Artist and Professor Hiroshi Hayakawa first discovered paper crafts in the 1990s, when he was a student at the Columbus College of Art and Design.
Using skill, patience, and a sharp knife, he cuts and folds cardstock into three-dimensional animal shapes.
Now, let's watch as he demonstrates how to make a simple and elegant paper animal nightlight.
(light music) The paper craft project, I started doing this mid-'90s, when CCAD had a head librarian, Ms. Yu.
She used to have this Chinese New Year's party every year, and she asked me one day to make an animal from the Chinese zodiacs with a small, out of paper, so she can decorate her dinner party tables.
(light music) And then gradually, the number of animals expanded.
(light music) I published four books, and they're all small tabletop-sized animals.
(light music) So this was the very first book I made.
Start with the instruction, then start with the simpler, easier projects.
As you go through the pages, the level gets higher and higher, more advanced.
Then very end of the book has these templates.
So you can take this book to a copy store, and make your own templates, turn them into an animal.
(light music) I used cardstock paper, which is the best material to use for this kind of craft.

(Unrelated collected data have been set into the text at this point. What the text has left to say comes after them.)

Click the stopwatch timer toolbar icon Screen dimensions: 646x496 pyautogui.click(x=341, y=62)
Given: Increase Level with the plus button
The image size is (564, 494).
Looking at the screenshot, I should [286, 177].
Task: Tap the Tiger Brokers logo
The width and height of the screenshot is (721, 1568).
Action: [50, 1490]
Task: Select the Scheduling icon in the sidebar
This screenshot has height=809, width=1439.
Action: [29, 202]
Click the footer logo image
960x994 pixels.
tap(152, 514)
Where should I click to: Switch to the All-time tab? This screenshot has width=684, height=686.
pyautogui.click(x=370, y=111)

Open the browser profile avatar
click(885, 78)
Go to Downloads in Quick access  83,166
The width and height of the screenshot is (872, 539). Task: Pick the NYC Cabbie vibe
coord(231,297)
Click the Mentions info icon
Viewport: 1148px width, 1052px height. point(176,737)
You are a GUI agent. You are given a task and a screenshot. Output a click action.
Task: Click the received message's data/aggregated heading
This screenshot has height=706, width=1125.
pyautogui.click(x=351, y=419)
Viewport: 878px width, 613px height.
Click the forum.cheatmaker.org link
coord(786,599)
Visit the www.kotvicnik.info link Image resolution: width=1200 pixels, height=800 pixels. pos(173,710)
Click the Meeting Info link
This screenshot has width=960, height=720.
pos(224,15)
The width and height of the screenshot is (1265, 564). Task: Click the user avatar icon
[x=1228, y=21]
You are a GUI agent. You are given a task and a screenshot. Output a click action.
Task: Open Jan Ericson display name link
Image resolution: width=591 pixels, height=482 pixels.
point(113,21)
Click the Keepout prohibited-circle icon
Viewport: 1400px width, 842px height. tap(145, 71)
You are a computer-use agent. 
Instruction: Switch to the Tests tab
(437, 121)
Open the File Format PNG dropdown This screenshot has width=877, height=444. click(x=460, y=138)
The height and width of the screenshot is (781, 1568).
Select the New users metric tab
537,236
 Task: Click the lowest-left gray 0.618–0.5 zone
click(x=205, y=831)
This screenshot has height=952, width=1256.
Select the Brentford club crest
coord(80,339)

And then in order to make projects sort of more colorful, I started to paint.
(light music) (lively music) (drill whirring) (lively music) These paper animal nightlights are a more recent project.
(lively music) It is technically a combination of paper folding and then paper cutting, both.
(lively music) All the projects are constructed out of two sheets of paper, and the reason is so that the light will go through in between those two layers that create interesting patterns like radiating from the center.
The other reason is it's easier to design that way.
(lively music) This is a template for a giant panda.
So I'm gonna start with scoring the lines, and the reason why I'm doing that is that way when these are turning to three-dimensional structure, I will have a nicer, neater folding lines.
So I'm gonna go over all the folding lines with this tool.
I'm just adding the light pressure.
I'm not really following the truthful representation of animals, but they're more stylized versions of it.
So I do have some source material to look, you know, like online, or books.
Then once you got that sort of essence of the animal down, then I can use my artistic liberty to, you know, manipulate the shape a little bit.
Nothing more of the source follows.